I had passed the church. I thought I had heard the voices of other runners behind me but I couldn’t see anyone when I mustered the effort to glance round. Then I was suddenly overtaken by Ian Leach, whose legs rather longer than mine propelled him effortlessly to a sprint finish. I took a marginally more leisurely pace, taking another picture on the way in which Ian can be seen just finishing, before finishing a few seconds behind him in 7:01 with Jenny Wyles and Chris Webb running in a few seconds later.

What a brilliant day. Thanks to all the helpers, marshals and organisers. I'm still buzzing from the experience.

Well done to the two Martins (Beale and Indge), the joint male winners in 5:39. Well done too to Rachael Lawrance, female winner in 6:40. Wendy Dodds was hot on her heels, finishing in 6:41. Well done to all finishers and commiserations to those who did not complete this year. Better luck next year.

All my pictures are here.

3 down, 9 to go.....

Monday, 13 April 2009

A rarity - no events for two weeks?

I have just gone through two weekends without an official event - something of a rarity for me only normally encountered over Christmas up to a few years ago. Fear not though; the non-events were replaced by back-to-back reconnoitres.

On Saturday 4th April it was the last 25 miles of The Fellsman from Fleet Moss to Threshfield. We ended up as seven after two separate groups combined on the cold, wet, windswept moors on the descent from Buckden Pike. We (Sarah R, Stef F, Mark D, Mark T, Ian H and Andy?) were ably pulled along by Sarah to a fast 5hrs 30mins finish including food stops. I never imagined ever covering that terrain in that time. We would normally have slogged 35 miles by that point and darkness wouldn't be far away. A fresh pair of legs and daylight make all a difference. Even so I know I held Sarah up. She is undoubtedly a very capable runner. I had been admiring her effortless fell-running style as she bobbed along in front of me. She is none other than Sarah Rowell, third female finisher in the 1984 London Marathon who went on to represent GB in the Olympics. She is just like all other long distance runners I have ever met, irrespective of ability - friendly, down-to-earth and great to be around. This is such a friendly sport.

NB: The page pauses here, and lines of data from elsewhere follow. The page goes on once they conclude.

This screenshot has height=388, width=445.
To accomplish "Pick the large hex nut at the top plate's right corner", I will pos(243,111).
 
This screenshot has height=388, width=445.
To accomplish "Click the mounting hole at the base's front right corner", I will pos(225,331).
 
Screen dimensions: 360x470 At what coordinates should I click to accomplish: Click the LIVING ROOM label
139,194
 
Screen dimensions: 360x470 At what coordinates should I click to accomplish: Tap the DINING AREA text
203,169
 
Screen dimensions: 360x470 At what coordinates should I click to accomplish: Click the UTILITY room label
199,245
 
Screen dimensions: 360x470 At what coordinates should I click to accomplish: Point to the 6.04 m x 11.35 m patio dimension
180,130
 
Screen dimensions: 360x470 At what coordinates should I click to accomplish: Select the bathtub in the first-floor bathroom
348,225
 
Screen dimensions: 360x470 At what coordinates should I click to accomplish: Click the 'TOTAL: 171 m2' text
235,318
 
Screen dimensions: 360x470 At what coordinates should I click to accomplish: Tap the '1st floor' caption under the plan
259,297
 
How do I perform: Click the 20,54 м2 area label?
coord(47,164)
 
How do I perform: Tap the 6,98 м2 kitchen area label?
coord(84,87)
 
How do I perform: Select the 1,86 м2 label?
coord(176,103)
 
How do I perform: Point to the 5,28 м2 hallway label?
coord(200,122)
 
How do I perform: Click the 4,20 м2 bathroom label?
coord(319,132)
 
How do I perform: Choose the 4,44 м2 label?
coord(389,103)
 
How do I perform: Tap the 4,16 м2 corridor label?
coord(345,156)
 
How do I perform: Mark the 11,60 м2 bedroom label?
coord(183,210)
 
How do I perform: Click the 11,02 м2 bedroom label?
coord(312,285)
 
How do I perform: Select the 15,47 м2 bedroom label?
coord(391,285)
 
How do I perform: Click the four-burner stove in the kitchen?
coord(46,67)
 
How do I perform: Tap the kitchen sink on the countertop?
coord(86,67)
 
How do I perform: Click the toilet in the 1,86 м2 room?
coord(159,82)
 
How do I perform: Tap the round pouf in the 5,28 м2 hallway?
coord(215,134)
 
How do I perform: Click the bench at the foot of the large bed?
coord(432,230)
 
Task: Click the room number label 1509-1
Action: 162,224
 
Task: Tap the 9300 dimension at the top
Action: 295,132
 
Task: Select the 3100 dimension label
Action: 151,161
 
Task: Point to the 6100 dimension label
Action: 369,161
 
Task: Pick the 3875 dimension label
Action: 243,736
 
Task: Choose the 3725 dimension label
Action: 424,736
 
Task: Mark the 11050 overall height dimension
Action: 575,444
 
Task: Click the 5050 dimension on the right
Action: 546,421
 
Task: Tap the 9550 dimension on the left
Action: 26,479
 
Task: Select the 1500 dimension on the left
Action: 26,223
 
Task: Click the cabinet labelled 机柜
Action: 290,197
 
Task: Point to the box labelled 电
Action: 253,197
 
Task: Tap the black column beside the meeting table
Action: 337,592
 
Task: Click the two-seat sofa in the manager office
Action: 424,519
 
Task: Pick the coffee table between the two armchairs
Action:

In the afternoon as the rain cleared out and the sun began to make an appearance, I drove westwards to the Lake District and my B&B in Staveley, where a good night's sleep set me up for the Lakeland 100 Grand Day Out number 5 on Sunday 5th. It was a led reconnoitre of the 19 miles from Wasdale Head to Ambleside. The previous day's exertions meant that I was bringing up the rear a little more than usual, especially on the steep technical descents, where my sense of self preservation was kicking in big-time. The sun came out and blessed us with a warm dry day. I took a few pictures. The views were spectacular. It's a shame it will be dark at that point when we do the event for real at the end of July.

Moving forward a week to the Easter weekend, I have just enjoyed a couple of days reconnoitring the Calderdale Hike route on Good Friday (slightly naff weather) and Saturday (warm spring sunshine!) with Mark D. Pace was quite a bit slower than on the previous weekend, but Calderdale is navigationally challenging as we all know: "Should I take the footpath on 22 degrees that's not on the map and will probably take me the wrong way or the one on 23 degrees that should be there but is invisible on the ground because it's hidden behind a shrub up someone's garden path and the sign post is missing?" We all know the scenario but there will be no such anguish this year. Now I know where I'm going I'm looking forward to the real event with a sense of excitement instead of the usual forboding that is always the precursor to navigational cock-ups. Bring it on!